本出資や業務連携を通じて、akippa社を中心に駐車場シェアサービスが一層世に身近なものとなり、人々の生活や地域社会がより便利・快適になることを期待しております。

JR東日本スタートアップ株式会社 代表取締役社長 柴田 裕

JR東日本スタートアップは、「あなたの夢を未来へつなぐ 『明日』創造ステーション」をビジョンに掲げ、スタートアップ企業とJR東日本グループをつなぎ、新たなビジネスやサービスの創造に挑戦しています。akippaが掲げる「MaaSを軸としたモビリティプラットフォーム」というコンセプトは、JR東日本がめざす未来の姿と重なるものです。今回の出資を通じた新たなシェアリングサービスとの連携によって、鉄道と2次交通とのシームレスな移動や観光流動の促進など、新しいモビリティの創造と地域の活性化を進めていきたいと思います。

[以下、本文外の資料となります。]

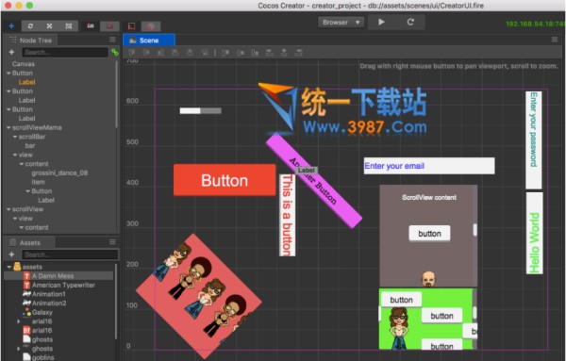Open the Browser preview platform dropdown
This screenshot has height=361, width=566.
coord(341,23)
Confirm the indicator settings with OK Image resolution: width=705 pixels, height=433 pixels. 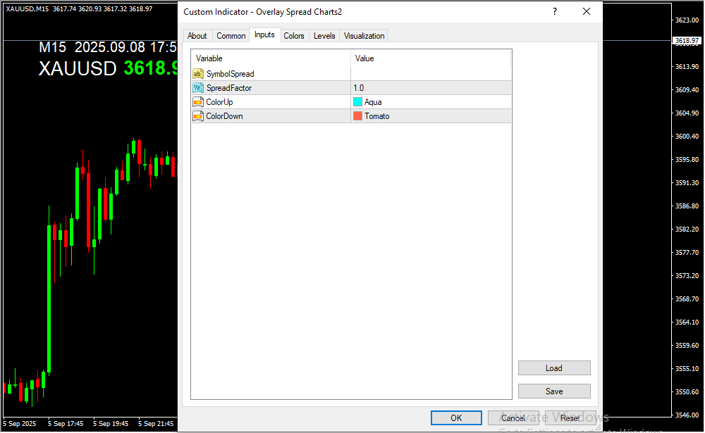pyautogui.click(x=456, y=418)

ニッポンレンタカーサービス株式会社 営業本部営業企画部長 長友 淳智

シェアリングエコノミーの概念が普及し、競争も激化するレンタカー市場において、多岐にわたるお客様のニーズに応えるべく、弊社ではさまざまなサービスを提供しております。それをさらに加速させるため、自動車に欠かせない駐車場予約サービスを運営するakippaと提携を深める一環として、今回の出資に踏み切りました。出資される他の企業様も含め、相互にシナジーをもって、akippaのさらなる成長と、その先のMaaSを軸としたモビリティプラットフォーム構築に寄与していきたいと考えております。

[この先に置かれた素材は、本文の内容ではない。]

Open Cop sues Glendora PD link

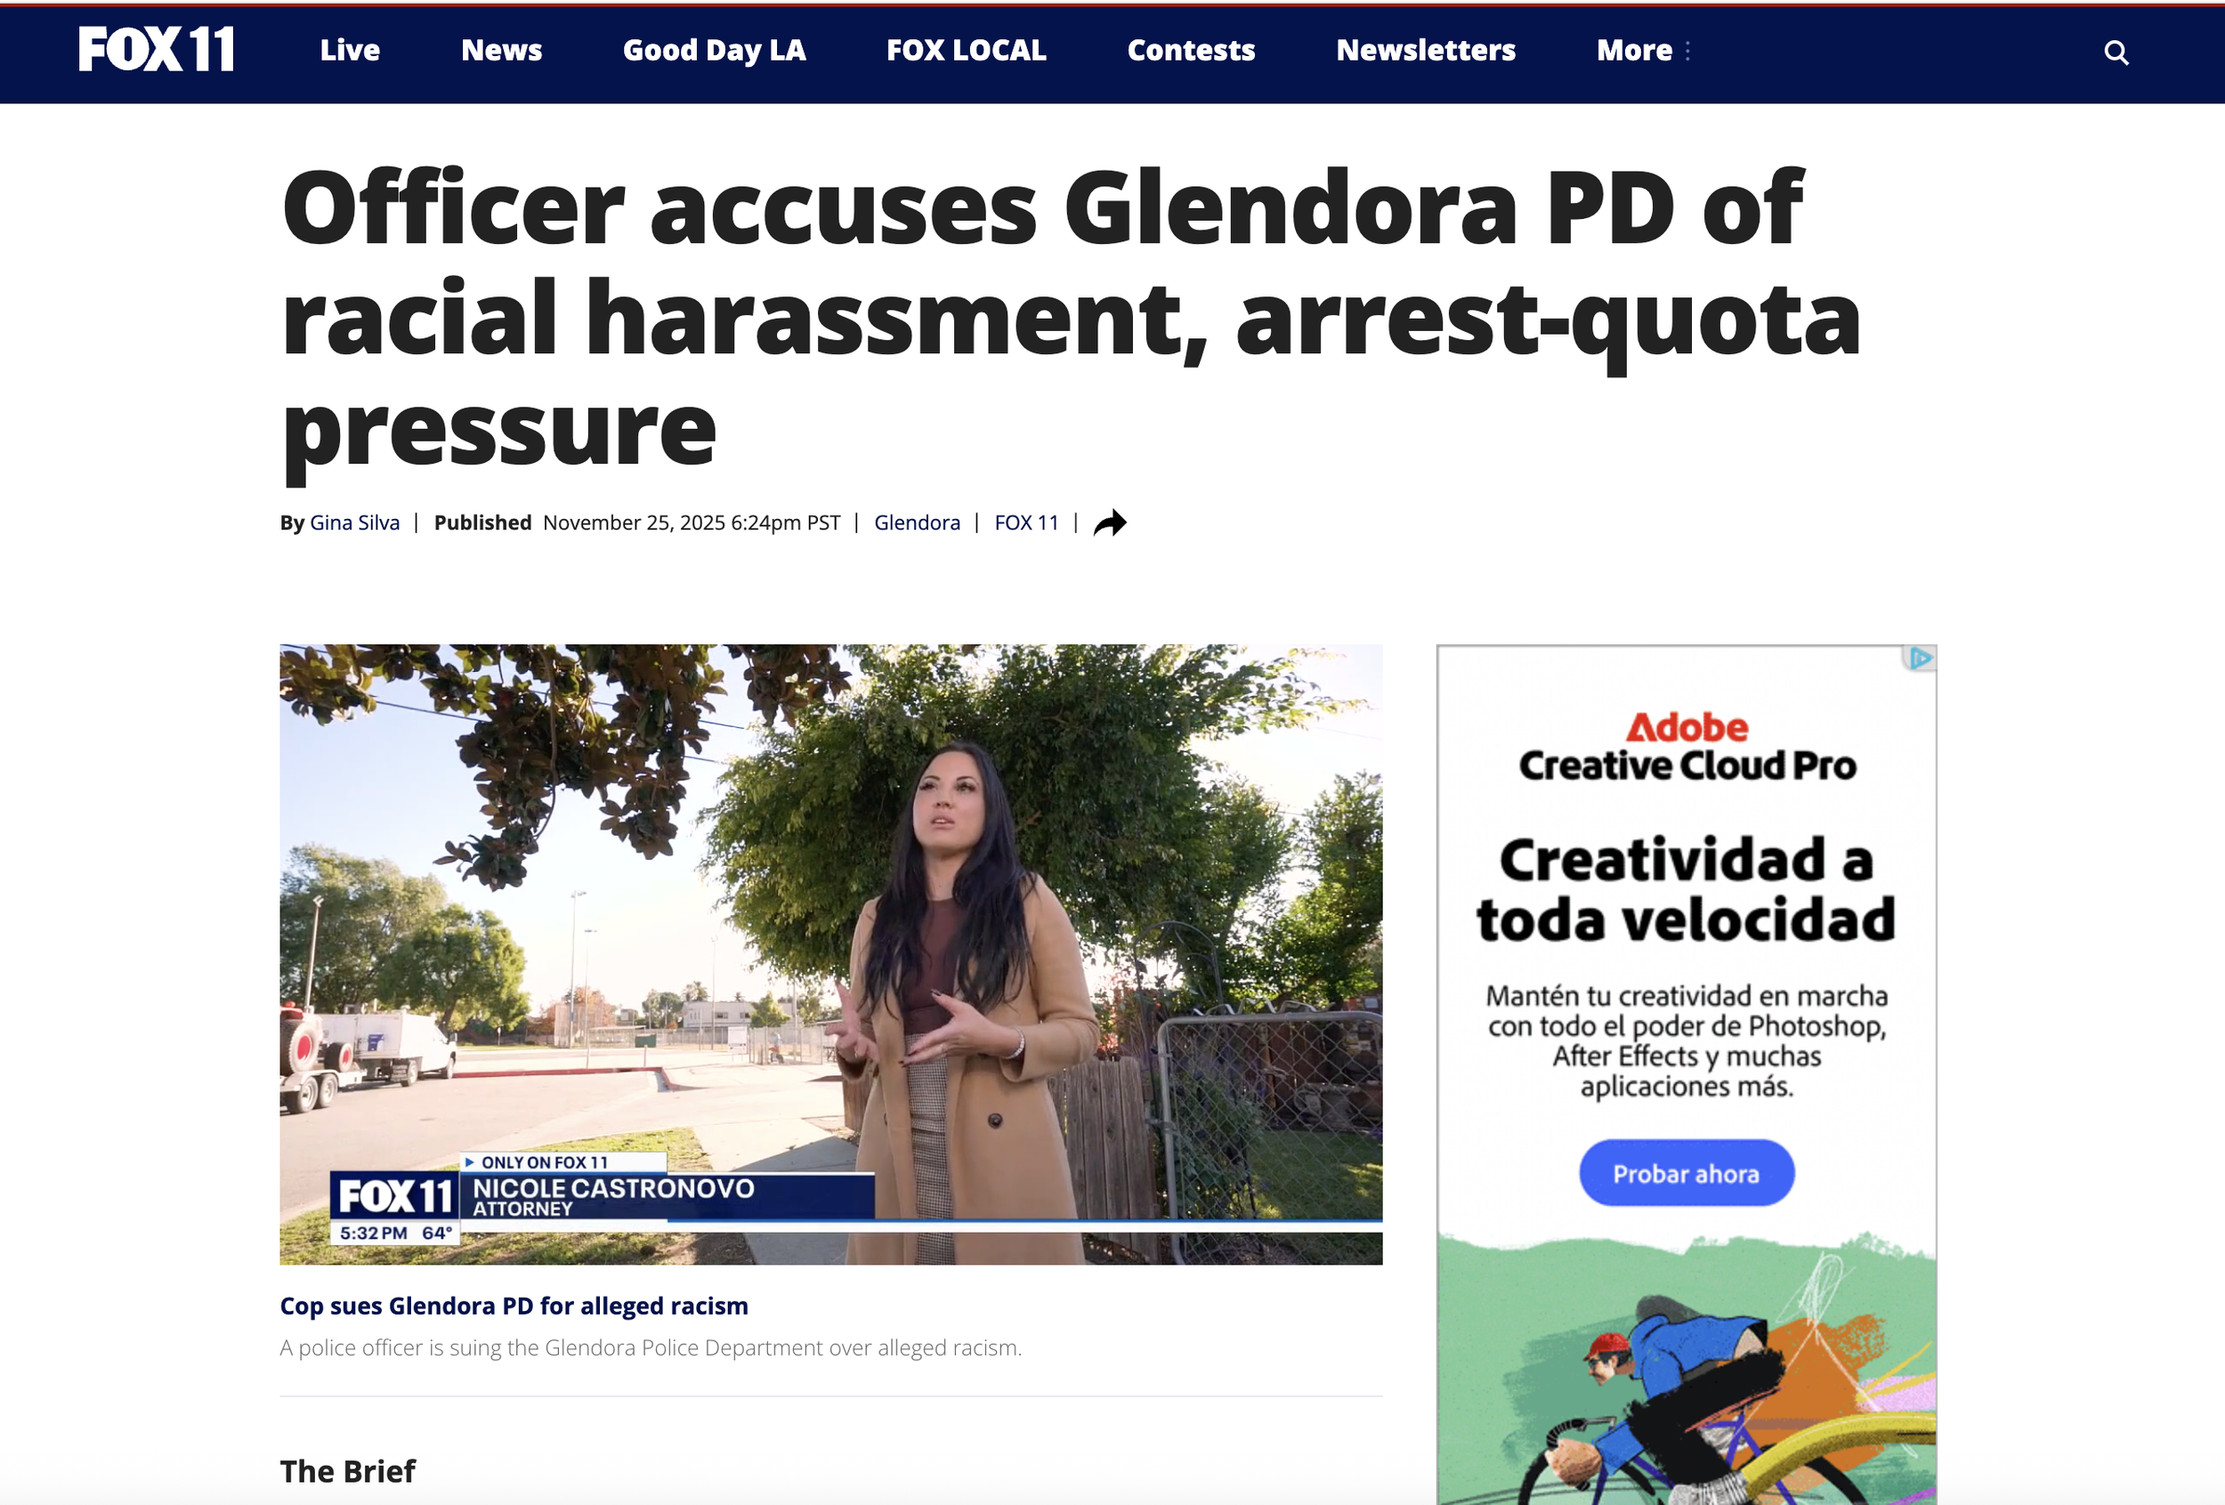click(x=514, y=1306)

株式会社FFGベンチャービジネスパートナーズ 代表取締役社長 福田 知

身近な社会的問題を劇的に変革できるパークシェア事業の将来性に期待しております。

中部日本放送株式会社 グループ経営戦略局長 富田 悦司

地域の情報インフラとしての役割を担う当社グループは、地域の皆様から信頼され、欠かせない存在であり続けていきたいと考えています。「“なくてはならぬ”をつくる」をミッションに掲げるakippaの当地区における活動をサポートするとともに、当社グループとの連携を深めることで、地域になくてはならないサービスの更なる充実を図っていきます。

千島土地株式会社 代表取締役社長 芝川 能一

明治45年の設立以来、地域の発展のための資産活用を目指し、「所有資産をお客様のニーズに合わせてお貸しする」ことで事業拡大を図ってまいりました。引き続き、グローバルな流れに対応しつつ、長年培った経験を活かしながら100年を超える歴史をともに歩んできた地域と共に発展繁栄することに力を注いでいきたいと考えています。